▶ _Consigne_
Dans l'entretien sur la pensée décoloniale, relevez toutes les conséquences auxquelles conduisent, selon Nacira Guénif-Souilamas, les stratégies capitalistes extractivistes.

▶ _Extrait de page_
Nacira Guénif-Souilamas : « Être blanc, ce n’est pas qu’une couleur de peau, c’est un statut politique »
Cette universitaire, proche des Indigènes de la République, défend la démarche du mouvement décolonial.
Considérée comme l’une des théoriciennes du mouvement décolonial français, Nacira Guénif-Souilamas a accepté de répondre au Point. Sociologue et anthropologue, cette professeure à l’université Paris-8 est proche du Parti des indigènes de la République (PIR) et défend la nécessité de faire progresser le champ des études décoloniales à l’université.
Le Point: Comment définissez-vous la pensée décoloniale?
Nacira Guénif-Souilamas:
C’est un champ dans lequel la question est de savoir comment sortir de la colonialité du pouvoir, d’un ordre colonial, qui n’a pas disparu avec la fin des empires coloniaux, mais qui s’est reconfiguré et continue d’agir, notamment à travers l’ensemble des stratégies capitalistes extractivistes, qui conduisent à la surexploitation des humains, des ressources et au changement climatique. Il y a là une persistance de hiérarchies à la fois sociales et politiques fondées sur une assignation raciale des humains. La pensée décoloniale vise à articuler ces paramètres qui sont, dans la pensée occidentale, séparés.

▶ _Matériel source_

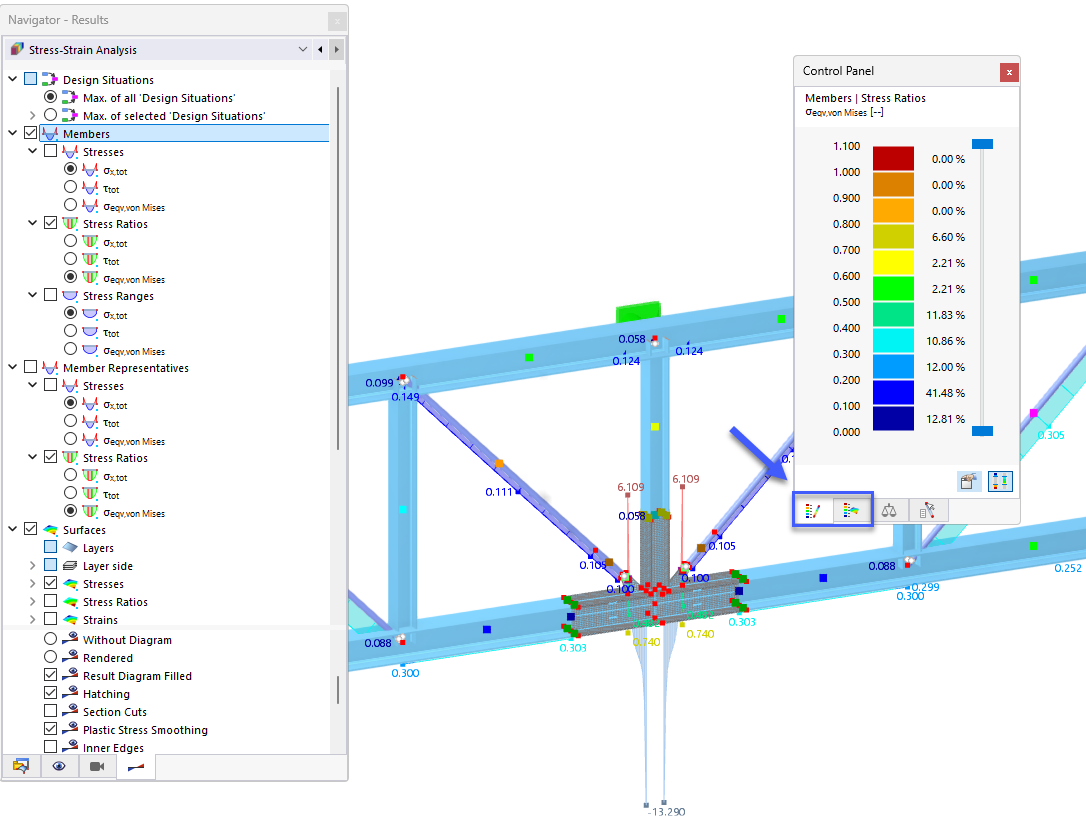Click the scales comparison icon in Control Panel

[x=889, y=509]
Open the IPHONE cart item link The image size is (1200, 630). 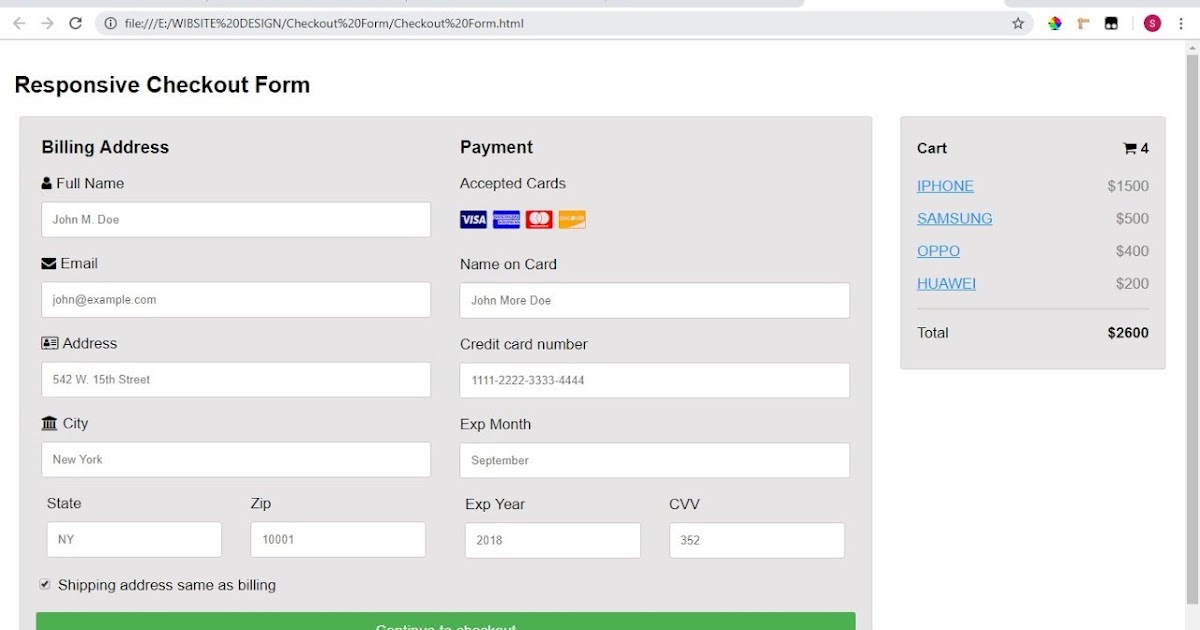pyautogui.click(x=945, y=185)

▶ _Réponse_
- la surexploitation des humains
- la surexploitation des ressources
- le changement climatique